I've set the fire pit in the backyard with the bones of one of the chickens and some white birch logs. The next step is to combine the fish eyes in a broth of freshly blooded fowl, the consummated secretions of a lover (hence my tryst today) and the spider plant. The whole mess must boil from dusk to midnight, and only then should the words be said and the circle danced around to invoke the . . .

Jenn glanced up from the journal with images of her silver-haired aunt dancing naked around a campfire through the California night and shivered. The picture in her head was ludicrous. It was not a picture she wanted to maintain. She peered out at the class, who were mostly quiet and reading. A couple paper-ball fights were going on surreptitiously in back, but she ignored them. Then she looked at Rudy's desk. The chair was still empty and the puddle still there.

Bastard!
she fumed. He'd never come back. You'd think she'd have learned after all these years. Boys like Rudy played you to get exactly what they wanted and then . . .

She took a deep breath and stilled her anger. It was her own fault for giving in. She should have made him sit there the whole period, or better yet, written him a detention. She was too easy on these kids and knew it.

The end-of-period bell rang, and the room emptied faster than a fire drill. But when they were all gone, there was still someone standing in the doorway: Sister Beatrice.
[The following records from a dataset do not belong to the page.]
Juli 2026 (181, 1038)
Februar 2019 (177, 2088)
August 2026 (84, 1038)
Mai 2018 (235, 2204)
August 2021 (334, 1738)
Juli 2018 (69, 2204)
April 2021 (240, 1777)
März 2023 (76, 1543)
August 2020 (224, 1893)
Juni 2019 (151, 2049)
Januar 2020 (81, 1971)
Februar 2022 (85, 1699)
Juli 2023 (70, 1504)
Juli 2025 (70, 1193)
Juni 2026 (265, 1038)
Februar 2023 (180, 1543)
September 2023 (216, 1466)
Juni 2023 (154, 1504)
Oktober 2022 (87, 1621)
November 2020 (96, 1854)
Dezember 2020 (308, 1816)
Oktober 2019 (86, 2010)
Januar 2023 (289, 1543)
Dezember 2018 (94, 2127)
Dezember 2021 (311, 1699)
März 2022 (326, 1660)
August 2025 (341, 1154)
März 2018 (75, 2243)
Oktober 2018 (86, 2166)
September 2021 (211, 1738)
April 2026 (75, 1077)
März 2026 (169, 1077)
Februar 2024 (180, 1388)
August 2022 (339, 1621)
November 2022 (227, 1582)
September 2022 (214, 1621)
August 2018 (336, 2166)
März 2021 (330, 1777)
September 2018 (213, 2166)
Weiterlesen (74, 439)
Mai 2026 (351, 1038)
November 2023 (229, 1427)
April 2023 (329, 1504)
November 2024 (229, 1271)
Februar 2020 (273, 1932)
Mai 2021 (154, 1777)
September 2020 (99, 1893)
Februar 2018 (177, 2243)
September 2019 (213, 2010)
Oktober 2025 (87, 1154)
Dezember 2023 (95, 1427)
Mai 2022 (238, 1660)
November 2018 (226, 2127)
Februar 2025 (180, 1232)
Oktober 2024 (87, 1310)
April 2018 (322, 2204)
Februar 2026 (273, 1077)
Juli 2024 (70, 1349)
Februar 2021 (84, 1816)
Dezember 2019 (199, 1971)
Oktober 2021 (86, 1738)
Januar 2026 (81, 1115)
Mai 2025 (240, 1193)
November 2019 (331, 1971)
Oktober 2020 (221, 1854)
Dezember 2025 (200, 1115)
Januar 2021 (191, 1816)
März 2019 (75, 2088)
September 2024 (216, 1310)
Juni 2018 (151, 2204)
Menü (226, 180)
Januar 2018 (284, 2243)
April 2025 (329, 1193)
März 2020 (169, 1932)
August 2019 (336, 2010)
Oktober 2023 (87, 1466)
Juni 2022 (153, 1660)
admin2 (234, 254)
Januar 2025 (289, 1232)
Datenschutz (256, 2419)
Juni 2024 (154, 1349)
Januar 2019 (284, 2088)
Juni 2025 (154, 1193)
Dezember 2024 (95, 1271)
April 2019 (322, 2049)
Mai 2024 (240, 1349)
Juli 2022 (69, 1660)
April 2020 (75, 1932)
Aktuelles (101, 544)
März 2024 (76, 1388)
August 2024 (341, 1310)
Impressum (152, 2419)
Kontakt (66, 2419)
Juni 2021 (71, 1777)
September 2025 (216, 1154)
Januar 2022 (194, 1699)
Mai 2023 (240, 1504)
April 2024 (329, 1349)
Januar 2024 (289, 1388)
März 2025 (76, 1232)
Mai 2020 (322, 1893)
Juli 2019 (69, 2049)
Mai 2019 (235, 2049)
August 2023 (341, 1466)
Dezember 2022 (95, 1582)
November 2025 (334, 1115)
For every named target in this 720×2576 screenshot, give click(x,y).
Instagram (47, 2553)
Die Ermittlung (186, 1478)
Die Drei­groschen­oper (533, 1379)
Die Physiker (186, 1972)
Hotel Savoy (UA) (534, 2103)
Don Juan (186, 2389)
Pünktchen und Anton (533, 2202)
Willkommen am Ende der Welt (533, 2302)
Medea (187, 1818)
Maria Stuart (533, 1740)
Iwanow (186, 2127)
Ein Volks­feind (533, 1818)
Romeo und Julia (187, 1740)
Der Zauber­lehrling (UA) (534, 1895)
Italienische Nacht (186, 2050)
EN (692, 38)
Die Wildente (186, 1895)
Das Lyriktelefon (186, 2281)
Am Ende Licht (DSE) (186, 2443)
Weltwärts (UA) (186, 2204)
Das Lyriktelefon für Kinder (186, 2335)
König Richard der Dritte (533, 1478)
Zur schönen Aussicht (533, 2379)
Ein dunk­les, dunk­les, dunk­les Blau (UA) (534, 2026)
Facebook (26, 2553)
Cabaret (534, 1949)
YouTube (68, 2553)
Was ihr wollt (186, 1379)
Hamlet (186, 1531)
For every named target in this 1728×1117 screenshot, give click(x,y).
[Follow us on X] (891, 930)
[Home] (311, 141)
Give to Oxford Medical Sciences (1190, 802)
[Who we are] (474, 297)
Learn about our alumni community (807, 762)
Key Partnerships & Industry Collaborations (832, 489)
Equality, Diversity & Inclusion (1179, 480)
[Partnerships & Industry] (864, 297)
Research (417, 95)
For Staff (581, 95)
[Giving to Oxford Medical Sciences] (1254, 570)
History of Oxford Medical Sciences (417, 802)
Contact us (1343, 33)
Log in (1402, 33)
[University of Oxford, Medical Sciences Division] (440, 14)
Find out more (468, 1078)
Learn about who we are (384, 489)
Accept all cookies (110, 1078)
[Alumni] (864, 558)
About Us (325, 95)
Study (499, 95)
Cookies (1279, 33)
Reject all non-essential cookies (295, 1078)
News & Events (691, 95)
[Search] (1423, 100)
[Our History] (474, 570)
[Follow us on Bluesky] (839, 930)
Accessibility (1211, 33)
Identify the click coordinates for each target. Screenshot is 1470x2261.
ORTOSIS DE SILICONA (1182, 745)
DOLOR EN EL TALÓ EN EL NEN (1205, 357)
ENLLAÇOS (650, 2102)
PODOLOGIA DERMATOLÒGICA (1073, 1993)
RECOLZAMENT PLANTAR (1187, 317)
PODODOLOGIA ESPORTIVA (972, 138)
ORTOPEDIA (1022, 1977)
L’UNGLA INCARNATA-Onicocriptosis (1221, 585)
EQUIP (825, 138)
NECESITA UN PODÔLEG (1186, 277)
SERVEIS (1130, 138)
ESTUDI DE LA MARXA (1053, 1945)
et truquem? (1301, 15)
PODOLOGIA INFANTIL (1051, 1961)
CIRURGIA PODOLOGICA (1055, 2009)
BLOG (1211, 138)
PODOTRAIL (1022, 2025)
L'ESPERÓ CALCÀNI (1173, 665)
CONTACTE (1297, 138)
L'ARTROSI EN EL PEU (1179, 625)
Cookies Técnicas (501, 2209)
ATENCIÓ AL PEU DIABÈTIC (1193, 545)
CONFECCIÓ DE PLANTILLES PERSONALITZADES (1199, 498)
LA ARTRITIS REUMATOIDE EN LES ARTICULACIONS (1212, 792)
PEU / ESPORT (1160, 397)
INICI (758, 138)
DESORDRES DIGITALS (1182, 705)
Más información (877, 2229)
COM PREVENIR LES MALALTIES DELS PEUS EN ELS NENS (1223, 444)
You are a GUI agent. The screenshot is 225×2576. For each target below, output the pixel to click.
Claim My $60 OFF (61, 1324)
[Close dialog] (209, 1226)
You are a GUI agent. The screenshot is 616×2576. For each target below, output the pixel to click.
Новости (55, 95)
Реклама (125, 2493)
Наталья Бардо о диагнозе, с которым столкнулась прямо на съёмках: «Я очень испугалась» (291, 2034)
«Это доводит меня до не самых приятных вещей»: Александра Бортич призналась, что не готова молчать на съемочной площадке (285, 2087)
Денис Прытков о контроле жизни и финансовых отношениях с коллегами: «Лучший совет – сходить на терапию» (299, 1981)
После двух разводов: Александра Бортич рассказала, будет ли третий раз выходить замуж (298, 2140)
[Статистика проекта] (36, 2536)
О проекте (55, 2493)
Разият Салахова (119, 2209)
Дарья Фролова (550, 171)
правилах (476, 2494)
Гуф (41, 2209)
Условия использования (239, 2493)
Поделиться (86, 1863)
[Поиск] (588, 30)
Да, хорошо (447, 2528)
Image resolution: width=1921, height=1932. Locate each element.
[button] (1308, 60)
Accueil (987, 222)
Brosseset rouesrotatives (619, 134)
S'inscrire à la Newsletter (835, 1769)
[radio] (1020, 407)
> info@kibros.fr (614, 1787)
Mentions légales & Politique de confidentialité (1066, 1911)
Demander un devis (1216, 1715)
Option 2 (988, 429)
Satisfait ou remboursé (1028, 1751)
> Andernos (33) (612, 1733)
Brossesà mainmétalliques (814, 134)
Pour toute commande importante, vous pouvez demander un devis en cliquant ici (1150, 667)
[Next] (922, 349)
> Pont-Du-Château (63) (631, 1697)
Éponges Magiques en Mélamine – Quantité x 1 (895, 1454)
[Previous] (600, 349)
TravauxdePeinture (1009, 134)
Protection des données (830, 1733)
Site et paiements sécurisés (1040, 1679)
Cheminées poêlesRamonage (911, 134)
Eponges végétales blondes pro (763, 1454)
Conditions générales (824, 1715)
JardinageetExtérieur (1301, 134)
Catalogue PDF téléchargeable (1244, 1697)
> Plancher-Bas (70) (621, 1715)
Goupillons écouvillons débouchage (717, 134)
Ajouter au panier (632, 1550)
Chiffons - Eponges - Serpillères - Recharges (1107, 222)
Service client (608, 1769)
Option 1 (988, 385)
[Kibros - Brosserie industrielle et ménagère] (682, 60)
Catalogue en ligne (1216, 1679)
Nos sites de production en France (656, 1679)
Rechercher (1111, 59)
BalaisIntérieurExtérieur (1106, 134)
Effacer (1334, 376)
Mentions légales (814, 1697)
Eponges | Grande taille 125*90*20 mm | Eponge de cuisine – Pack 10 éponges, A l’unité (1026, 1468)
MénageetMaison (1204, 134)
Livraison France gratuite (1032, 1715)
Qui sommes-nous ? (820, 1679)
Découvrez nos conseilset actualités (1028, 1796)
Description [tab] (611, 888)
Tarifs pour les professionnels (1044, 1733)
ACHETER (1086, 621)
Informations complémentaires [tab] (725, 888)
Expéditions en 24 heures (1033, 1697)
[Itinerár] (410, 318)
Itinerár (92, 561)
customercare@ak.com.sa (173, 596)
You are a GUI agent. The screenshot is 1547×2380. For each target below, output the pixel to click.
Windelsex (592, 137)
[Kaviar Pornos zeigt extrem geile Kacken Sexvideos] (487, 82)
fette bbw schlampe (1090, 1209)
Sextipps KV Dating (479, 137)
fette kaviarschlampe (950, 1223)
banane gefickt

Crap. Had the nun found out she'd lost Rudy? What kind of trouble had the delinquent gotten himself—and now, consequently, her—into?

Sister Beatrice walked slowly into the classroom, her eyes surveying all as if considering how to redecorate. Or demolish. Jennica shrank a little at her approach. She might have moved to the front of the class, but she would always be a little afraid of nuns. And, unlike most, Sister Beatrice still wore her black-and-white habit.

“How are you doing, Jennica?” the older woman asked.

Jenn shrugged. “Okay, I guess.”

“I saw that the police are still looking for clues. It was on the news again last night.”

Jenn nodded. “They don't seem to be getting anywhere.”

The sister put a hand on her shoulder and squeezed. “Our prayers are with you, always.”

Jenn smiled.

“Please ask them to keep the name of your school out of the reports when they mention you, though. If you could,” the sister added.

So, the PR aspect of her tragedy, not concern, was the real reason for the sister's visit.

“We have been getting calls from parents concerned that the person who did this horrible thing to your father might be a threat to their children at Holy Name—because he might be after
you,
they think. I've told them that there is absolutely nothing to worry about, that you're not in any trouble. So there's no danger. But . . .”

Jenn almost choked. “I'll do what I can,” she promised, and looked away from the principal to begin gathering up her papers. Leave it to Sister Beatrice to show the compassion of a killer.

“Thank you,” the sister replied. Turning to leave, she was almost out of the room before she thought to offer, “God bless.”

C
HAPTER
F
OUR

Richard Murphy had not had the winds of fortune at his back. Aside from the clothes in his closet and the run-down furniture Jennica had abdicated, the sum total left in his will after paying funeral expenses came to a few hundred dollars. A lifetime of working, and he had never managed to save much of anything. The few stocks he'd bought had gone south, and the life insurance policy he'd held for twenty years had been allowed to lapse six months before. She could see him crinkling his brow and shaking his head in confusion over that one.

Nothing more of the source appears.